Requirement
In your reply, reproduce the lines from the first one below to the line containing "The height and width of the screenshot is (1280, 720).", inclusive, exactly as they stand.

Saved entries
————————

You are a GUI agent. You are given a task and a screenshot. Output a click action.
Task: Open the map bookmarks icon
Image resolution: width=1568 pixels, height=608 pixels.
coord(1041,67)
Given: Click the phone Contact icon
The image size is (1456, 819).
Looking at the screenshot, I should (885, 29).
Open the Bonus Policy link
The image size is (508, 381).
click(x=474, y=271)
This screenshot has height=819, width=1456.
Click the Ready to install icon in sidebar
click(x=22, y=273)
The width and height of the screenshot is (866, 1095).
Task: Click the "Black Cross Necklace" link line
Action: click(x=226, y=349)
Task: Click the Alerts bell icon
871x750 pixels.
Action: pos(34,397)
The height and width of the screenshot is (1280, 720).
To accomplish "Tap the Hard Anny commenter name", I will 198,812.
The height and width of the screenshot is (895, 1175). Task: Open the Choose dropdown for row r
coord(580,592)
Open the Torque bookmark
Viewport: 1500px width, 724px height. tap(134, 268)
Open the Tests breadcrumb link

————————

Solution
You are a GUI agent. You are given a task and a screenshot. Output a click action.
Task: Open the map bookmarks icon
Image resolution: width=1568 pixels, height=608 pixels.
coord(1041,67)
Given: Click the phone Contact icon
The image size is (1456, 819).
Looking at the screenshot, I should (885, 29).
Open the Bonus Policy link
The image size is (508, 381).
click(x=474, y=271)
This screenshot has height=819, width=1456.
Click the Ready to install icon in sidebar
click(x=22, y=273)
The width and height of the screenshot is (866, 1095).
Task: Click the "Black Cross Necklace" link line
Action: click(x=226, y=349)
Task: Click the Alerts bell icon
871x750 pixels.
Action: pos(34,397)
The height and width of the screenshot is (1280, 720).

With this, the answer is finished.